====== Provided information

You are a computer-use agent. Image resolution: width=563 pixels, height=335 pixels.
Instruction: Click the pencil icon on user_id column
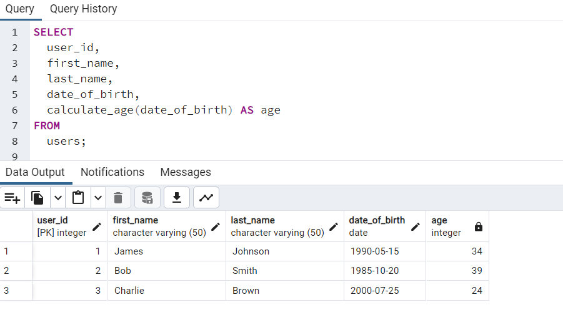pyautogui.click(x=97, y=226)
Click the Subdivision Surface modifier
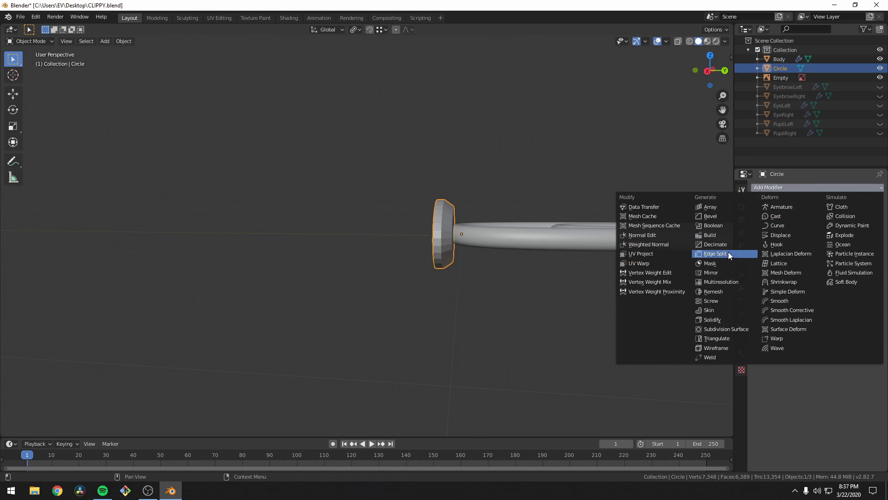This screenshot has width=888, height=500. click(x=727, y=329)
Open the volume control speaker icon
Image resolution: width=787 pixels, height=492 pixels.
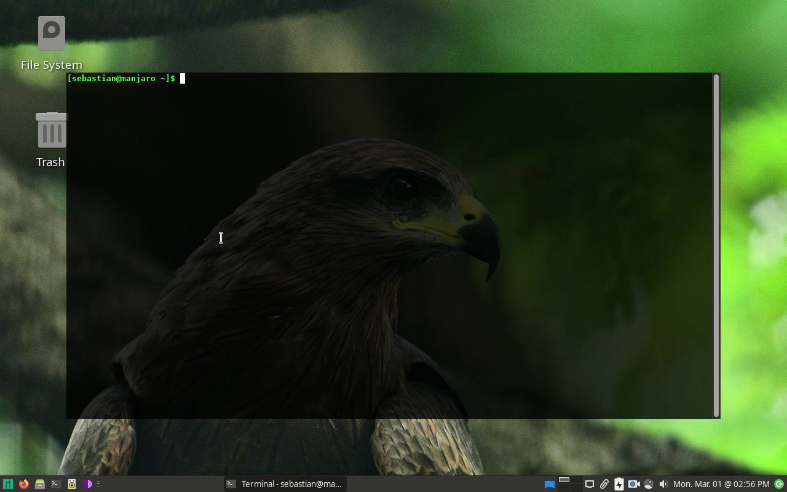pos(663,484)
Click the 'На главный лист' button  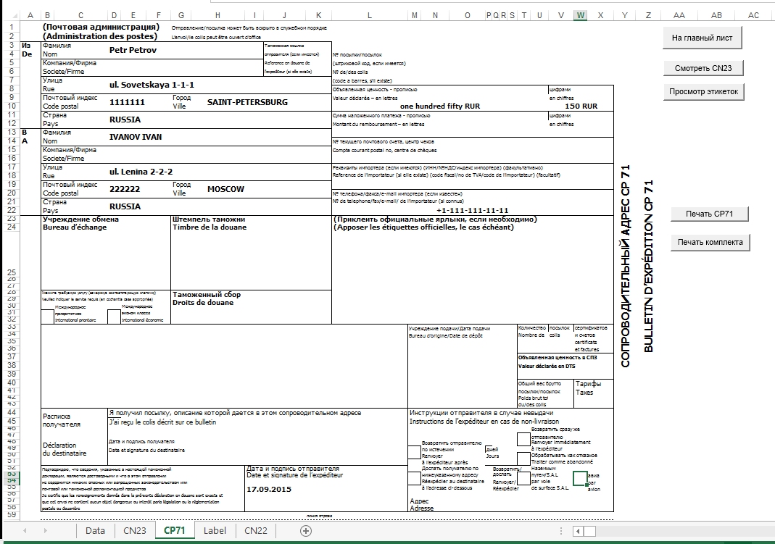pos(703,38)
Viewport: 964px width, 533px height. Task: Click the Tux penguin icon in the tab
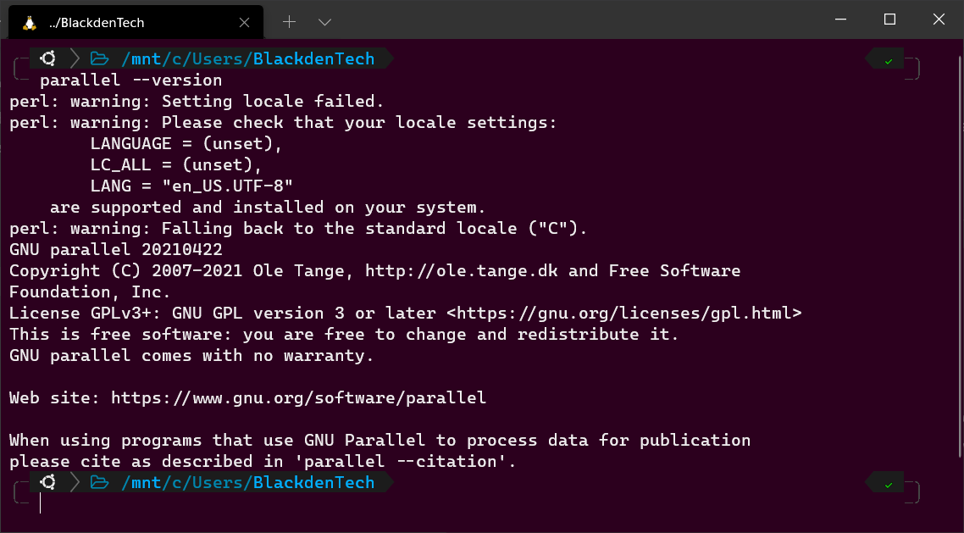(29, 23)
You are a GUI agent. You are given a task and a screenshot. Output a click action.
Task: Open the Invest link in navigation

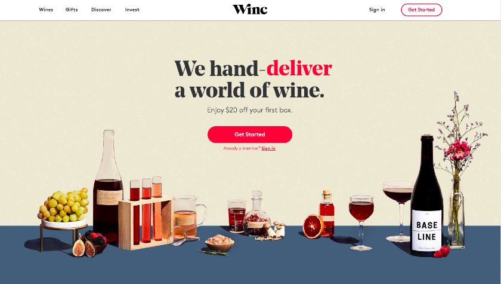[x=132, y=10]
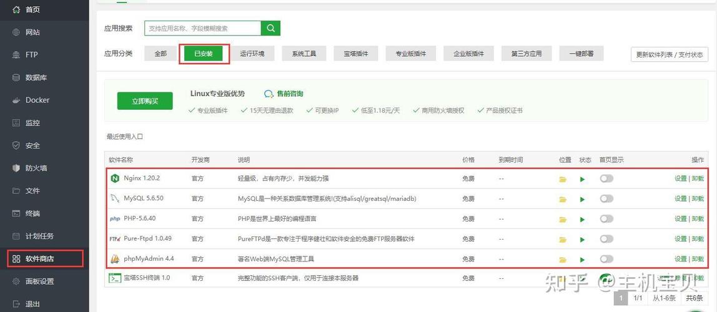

============

> Task instructions: Rewrite every line from the one containing "Viewport: 964px width, 533px" through the end of the rows, keeping the requests, and add 123 to each coordinate in the answers. Leave the pictures out.

> Right answer:
Viewport: 964px width, 533px height. Task: Click the Tux penguin icon in the tab
(152, 146)
You are a GUI agent. You are given a task and a screenshot. Output a click action.
Task: Open the Invest link in navigation

[x=255, y=133]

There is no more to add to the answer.